For perspective, Michigan Gov. Rick Synder, a Republican who has faced widespread criticism for his handling of the Flint water crisis, had an approval rating of 32 percent and a disapproval rating of 63 percent.

The poll surveyed 66,000 voters nationwide between January and May, including 650 Kansans. The Kansas poll has a margin of error of 3.8 percent.

Brownback’s spokeswoman, Eileen Hawley, dismissed the poll in an e-mail Thursday afternoon.

“For nearly 20 years and five statewide elections, the media have been proven wrong on this issue,” Hawley said. “Despite the continuing media drumbeat, Kansans continue to support Governor Brownback’s conservative policies, including work requirements for people on welfare, the right to life of the unborn, the right of law-abiding citizens to bear arms, lower taxes and less government.”

Bob Beatty, a political scientist at Washburn University, said the governor’s handling of the state’s budget problems is to blame for his poll performance.

The state has faced multiple budget shortfalls since Brownback’s re-election in 2014, prompting multiple rounds of budget cuts and a sales tax increase last year. More cuts are on the horizon.

What is could be especially significant is the way Brownback has talked about the budget shortfalls, Beatty said. Many economists have pointed to income tax cuts, championed by the governor, as one of the main causes of the shortfalls. Brownback has rejected that.

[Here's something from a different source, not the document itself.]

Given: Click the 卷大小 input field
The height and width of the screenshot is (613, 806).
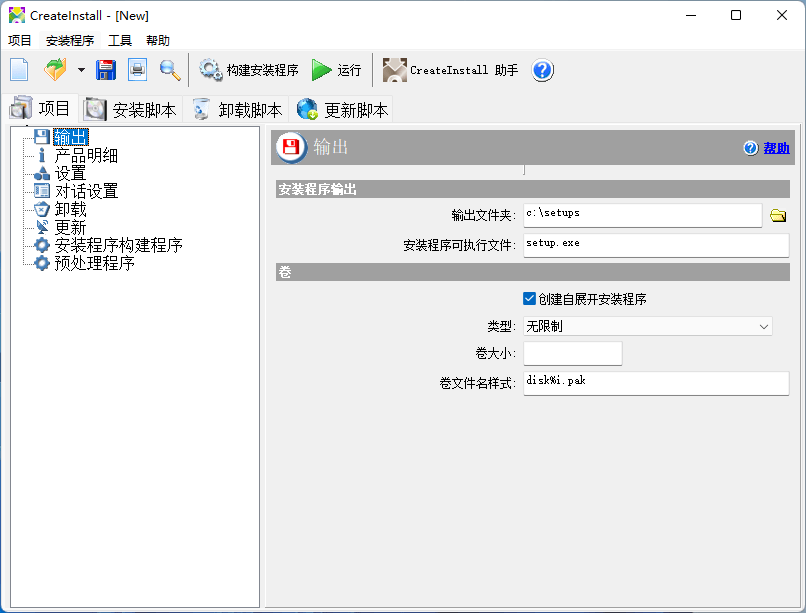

“The non-stop response was, ‘Well, it’s not our fault. It’s not the tax cuts. It’s nothing we’ve done,’ ” Beatty said.

“Right now the mood of the people seems to be: Just be honest with us. … But what does not come out of the governor’s office – and to some extent the Legislature – is that there’s any responsibility whatsoever for the budget problems,” Beatty said.

Beatty noted that Brownback mentioned President Obama 17 times during his most recent State of the State address. He said the attempts to shift blame to the federal government were hurting the governor’s credibility with voters.

Brownback could be a drag on Republican candidates in November, when every seat in the Legislature is up for election, Beatty said.

Brownback disputed that governors have a coattail effect on elections when talking to reporters Wednesday.

“You can’t find it much anywhere in the data where they have coattails either way,” he said.

Brownback said Wednesday that anger with Obama is helping fuel Donald Trump’s success in the presidential race, adding that GOP voters were taking their anger out on anybody who had been in public office during Obama’s tenure.

The governor’s poll numbers haven’t moved since November when the Morning Consult released a similar poll.

Eight of the 10 most popular governors in the nation are Republicans, the poll said. The most popular is Massachusetts Republican Charlie Baker with an approval rating of 72 percent, followed by Maryland Republican Larry Hogan at 71 percent.